* [What you should do]
Pull out every line below holding the word "will".

[Data entries]
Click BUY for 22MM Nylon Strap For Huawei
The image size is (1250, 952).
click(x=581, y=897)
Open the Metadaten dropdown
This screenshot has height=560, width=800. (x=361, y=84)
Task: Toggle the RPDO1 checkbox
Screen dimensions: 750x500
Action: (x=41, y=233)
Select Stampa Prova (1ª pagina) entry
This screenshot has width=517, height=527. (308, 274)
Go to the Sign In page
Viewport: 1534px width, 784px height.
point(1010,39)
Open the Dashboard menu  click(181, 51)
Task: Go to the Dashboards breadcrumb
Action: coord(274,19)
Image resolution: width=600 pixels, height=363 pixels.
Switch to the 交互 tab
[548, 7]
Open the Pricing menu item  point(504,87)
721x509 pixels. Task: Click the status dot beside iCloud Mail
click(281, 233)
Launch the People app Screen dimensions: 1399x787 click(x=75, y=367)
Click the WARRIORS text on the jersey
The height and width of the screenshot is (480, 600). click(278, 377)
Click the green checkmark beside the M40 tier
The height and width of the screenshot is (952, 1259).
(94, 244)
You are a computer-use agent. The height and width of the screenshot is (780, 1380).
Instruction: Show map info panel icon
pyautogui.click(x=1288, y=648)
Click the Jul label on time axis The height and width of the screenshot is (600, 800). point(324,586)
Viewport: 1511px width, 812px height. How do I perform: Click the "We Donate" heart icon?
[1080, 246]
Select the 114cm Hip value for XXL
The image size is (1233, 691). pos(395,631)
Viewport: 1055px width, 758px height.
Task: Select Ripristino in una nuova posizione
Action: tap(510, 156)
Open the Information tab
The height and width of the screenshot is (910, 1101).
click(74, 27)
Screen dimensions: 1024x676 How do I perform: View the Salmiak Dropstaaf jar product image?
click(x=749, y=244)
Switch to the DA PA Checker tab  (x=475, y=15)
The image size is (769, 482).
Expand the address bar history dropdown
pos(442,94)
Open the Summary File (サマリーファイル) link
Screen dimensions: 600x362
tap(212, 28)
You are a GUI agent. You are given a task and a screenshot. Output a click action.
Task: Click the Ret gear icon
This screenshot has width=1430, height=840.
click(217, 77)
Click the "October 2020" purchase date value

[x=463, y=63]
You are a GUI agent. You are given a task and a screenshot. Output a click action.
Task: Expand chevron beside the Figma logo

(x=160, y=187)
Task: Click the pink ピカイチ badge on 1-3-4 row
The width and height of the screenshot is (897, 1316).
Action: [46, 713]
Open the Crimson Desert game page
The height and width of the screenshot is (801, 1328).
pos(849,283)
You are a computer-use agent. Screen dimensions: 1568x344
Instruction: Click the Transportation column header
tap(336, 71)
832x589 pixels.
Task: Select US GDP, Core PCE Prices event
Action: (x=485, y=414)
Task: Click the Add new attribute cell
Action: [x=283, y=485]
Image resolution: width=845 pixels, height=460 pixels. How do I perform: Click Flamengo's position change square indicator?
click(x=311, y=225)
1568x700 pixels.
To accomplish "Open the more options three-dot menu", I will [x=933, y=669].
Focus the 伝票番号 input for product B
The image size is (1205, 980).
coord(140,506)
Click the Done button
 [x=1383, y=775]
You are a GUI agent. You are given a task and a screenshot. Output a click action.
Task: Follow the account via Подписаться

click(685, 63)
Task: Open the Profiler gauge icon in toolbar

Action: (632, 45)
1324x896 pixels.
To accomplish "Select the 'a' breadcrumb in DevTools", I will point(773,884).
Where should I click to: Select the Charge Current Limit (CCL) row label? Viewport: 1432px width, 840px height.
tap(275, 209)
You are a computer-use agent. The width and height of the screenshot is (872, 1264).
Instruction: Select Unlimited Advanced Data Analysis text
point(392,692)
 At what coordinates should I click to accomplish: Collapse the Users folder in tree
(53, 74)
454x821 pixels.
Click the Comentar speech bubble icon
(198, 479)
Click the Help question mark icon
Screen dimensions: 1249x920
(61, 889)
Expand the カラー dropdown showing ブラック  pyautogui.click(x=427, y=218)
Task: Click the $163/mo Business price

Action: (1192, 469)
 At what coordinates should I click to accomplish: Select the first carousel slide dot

* [Solved problem]
To accomplish "Open the more options three-dot menu", I will [x=933, y=669].
To accomplish "Select the 'a' breadcrumb in DevTools", I will point(773,884).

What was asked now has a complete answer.